- [DATASET RECORDS]

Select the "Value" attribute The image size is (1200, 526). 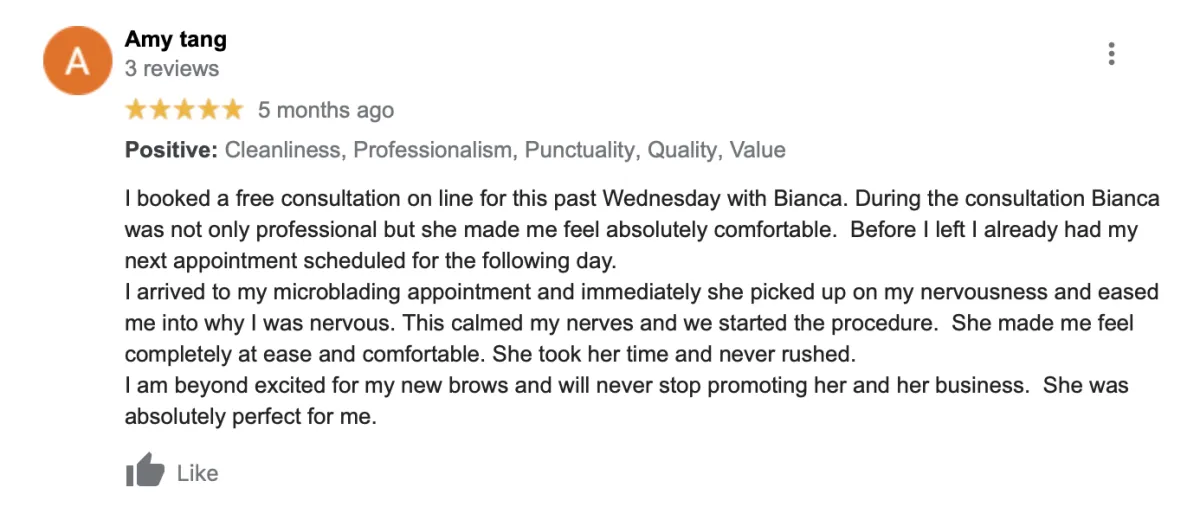757,150
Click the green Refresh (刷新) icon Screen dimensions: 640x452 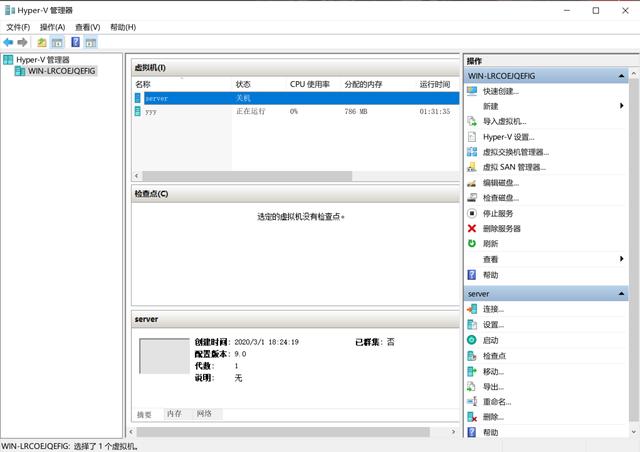tap(472, 243)
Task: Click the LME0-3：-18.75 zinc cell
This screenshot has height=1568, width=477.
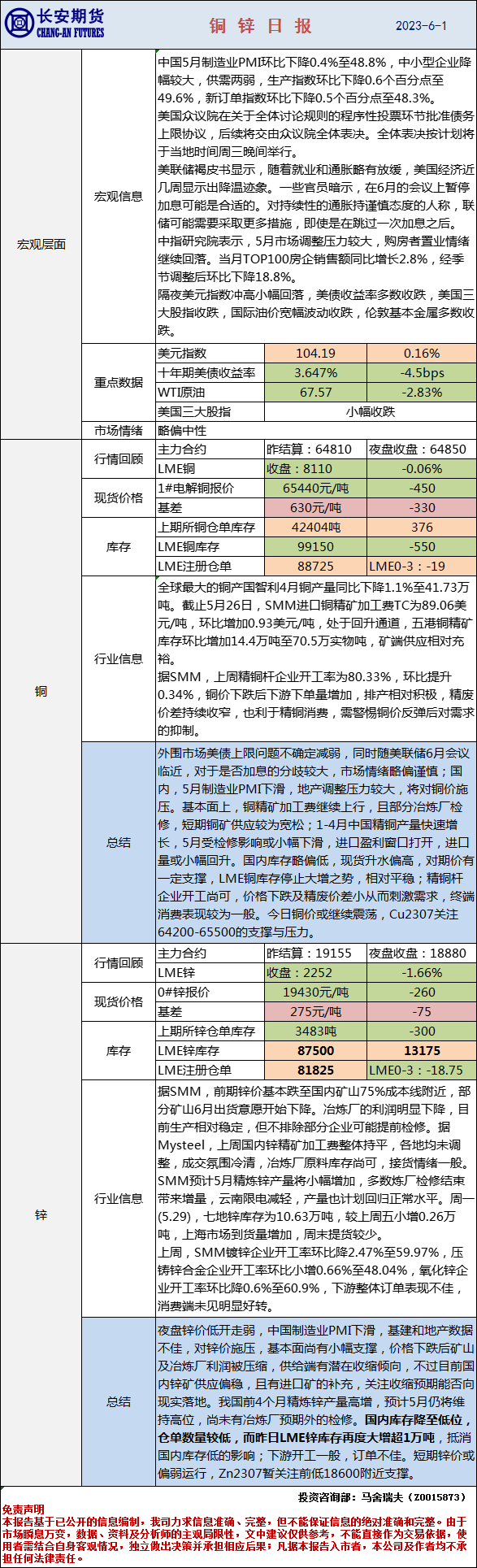Action: point(422,1070)
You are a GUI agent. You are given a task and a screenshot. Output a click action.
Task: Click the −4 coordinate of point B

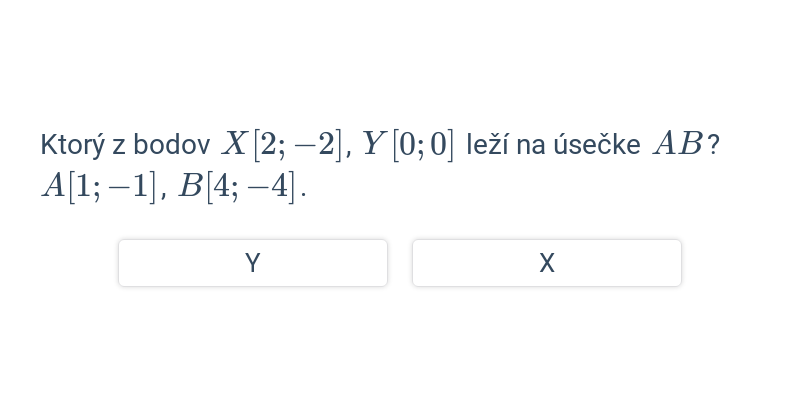point(268,187)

- [THE TASK] Every line from the one holding "You are a GUI" through the end of the records above must be reproduced verbatim, pictures excepted.

- [RESULT FOR THIS TASK]
You are a GUI agent. You are given a task and a screenshot. Output a click action.
Task: Click the −4 coordinate of point B

point(268,187)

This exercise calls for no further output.